Clock will keep running after first downs except during the final two minutes of each half. Division III, interestingly, did not make that change. Expected to shorten games by about 7 plays per game.
Consecutive timeouts are also banned, and a penalty on the last play of the first or third quarter will be enforced at the start of the next period.
I don’t know why you think it matters to them. TV makes the same amount of money whether they play those extra 7 plays or not. And this is just going back to the way things were for the first 100 years of college football.
They don’t care about the schedule. Haven’t since the Heidi Game in 1968, when TV learned you did not leave a game that was running long to go to other programming. ESPN particularly doesn’t care, because they’ll just start the next game on another channel or on streaming. And if next up is SportsCenter, SC can wait.
If you don’t remember the Heidi Game, NBC was showing a Jets-Raiders AFL game from Oakland in November 1968. The Raiders scored two touchdowns in the last minute to win. However, East Coast viewers didn’t see that because NBC cut away at 7 pm ET to show the movie Heidi. NBC switchboards blew up with complaints. Ever since then, they stay to the end.

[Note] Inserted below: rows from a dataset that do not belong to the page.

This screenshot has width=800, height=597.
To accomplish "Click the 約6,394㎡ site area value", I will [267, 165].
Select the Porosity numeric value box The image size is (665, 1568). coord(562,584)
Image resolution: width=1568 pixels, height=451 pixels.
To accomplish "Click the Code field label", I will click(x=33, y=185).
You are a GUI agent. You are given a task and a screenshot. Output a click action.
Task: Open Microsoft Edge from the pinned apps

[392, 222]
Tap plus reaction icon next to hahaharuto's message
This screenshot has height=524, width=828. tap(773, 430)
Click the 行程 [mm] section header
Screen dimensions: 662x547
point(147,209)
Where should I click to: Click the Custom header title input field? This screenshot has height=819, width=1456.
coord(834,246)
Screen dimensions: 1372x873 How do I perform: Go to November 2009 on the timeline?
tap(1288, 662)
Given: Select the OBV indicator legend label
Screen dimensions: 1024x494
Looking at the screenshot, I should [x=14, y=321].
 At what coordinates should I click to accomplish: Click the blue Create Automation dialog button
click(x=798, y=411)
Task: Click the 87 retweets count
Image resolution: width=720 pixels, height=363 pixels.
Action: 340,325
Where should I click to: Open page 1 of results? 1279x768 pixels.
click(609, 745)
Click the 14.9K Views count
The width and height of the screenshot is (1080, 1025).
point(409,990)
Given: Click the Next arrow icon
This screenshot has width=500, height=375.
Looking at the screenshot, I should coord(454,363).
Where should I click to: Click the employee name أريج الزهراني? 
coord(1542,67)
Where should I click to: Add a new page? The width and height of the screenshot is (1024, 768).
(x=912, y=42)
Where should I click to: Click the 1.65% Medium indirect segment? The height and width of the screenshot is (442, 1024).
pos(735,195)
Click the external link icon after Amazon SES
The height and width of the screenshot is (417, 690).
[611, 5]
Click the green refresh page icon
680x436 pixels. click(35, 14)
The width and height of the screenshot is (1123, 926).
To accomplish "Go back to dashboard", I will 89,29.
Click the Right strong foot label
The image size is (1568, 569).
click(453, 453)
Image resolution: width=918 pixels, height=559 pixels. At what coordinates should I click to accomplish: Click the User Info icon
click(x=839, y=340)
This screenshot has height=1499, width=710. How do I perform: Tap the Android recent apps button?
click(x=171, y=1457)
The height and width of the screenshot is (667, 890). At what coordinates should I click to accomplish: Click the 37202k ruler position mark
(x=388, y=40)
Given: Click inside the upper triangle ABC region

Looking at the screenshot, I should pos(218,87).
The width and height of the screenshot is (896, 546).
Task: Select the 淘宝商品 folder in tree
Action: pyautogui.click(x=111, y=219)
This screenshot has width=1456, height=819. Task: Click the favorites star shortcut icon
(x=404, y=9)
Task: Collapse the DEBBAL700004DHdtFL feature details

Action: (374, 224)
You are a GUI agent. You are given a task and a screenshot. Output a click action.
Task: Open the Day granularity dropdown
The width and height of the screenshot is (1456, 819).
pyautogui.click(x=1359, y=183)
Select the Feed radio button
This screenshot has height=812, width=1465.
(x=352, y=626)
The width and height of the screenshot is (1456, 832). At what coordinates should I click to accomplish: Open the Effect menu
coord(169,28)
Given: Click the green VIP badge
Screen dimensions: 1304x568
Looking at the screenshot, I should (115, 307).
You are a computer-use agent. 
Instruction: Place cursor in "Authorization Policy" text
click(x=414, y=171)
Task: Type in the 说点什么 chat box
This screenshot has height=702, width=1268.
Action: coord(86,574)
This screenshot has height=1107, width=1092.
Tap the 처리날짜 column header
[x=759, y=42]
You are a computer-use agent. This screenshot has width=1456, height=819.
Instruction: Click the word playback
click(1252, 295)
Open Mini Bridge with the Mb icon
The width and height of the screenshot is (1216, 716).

I recall the Heidi game and if my memory is still there, ESPN was still the one channel from Connecticut with sports from around six PM for the rest of the day. The announcer is now retired but he was ESPN for many years.
Everything I’ve read is that the motivation is twofold: Yes, they want the games to be shorter, but it’s not because of TV. College games now average 3:30 and the trend is in the wrong direction. They want shorter games for the same reason baseball does; people tune them out, or don’t go because they’re getting home from a night game at 2 a.m. Second, they want to reduce the number of chances for players to get hurt. If the new rules shorten games by 7-10 plays, that’s 84-120 fewer “exposures”, as they call if, over the course of a season.
I know the #1 reason is money that is giving the networks what they want, but the statistics show that college football has 40 more plays a game than the NFL. I am just waiting to see the crackdown on hits on QBs in the pocket.
Hope they don’t use the extra minutes shaved from the actual game play time to insert more TV timeouts or extend the TV timeouts currently fixed throughout the games to generate more revenue. That wouldn’t surprise me in the least, everything goes back to money.
Ys, the reason the games are too long are the commercials. Everybody knows that. Why don’t we just eliminate the game and have 3 hours of commercials. This is so stupid.
Now if they could just do something about the final minute of a basketball game. That, to me, was a much bigger problem than the length of a football game. Though I do applaud these changes.
One way to shorten the game is to put time limits on play reviews. I’d say if a call can’t be determined in 30 seconds or so, it stands as called on the field.
I don’t like the concept of having special rules for specific times of a game. The NBA does a lot of this. The clock should either keep running after 1st downs the whole game, or stop the whole game. Why should a team down by 4 with 2:00 minutes left be rewarded just for the luck of having the ball? Why should a team in a tie game with the ball have that advantage? If it’s about safety then why exclude the last two minutes? Blahhh.
Bingo. That is exactly what is going to happen. The exact same thing happened when they changed the rule on out of bounds plays. First, they changed the rule to keep the clock running if the offensive player was not moving forward when they went OB, then they went to re-starting the clock either way (until the last 2 or 5 min). In both instances the game got shorter so they added more commercials.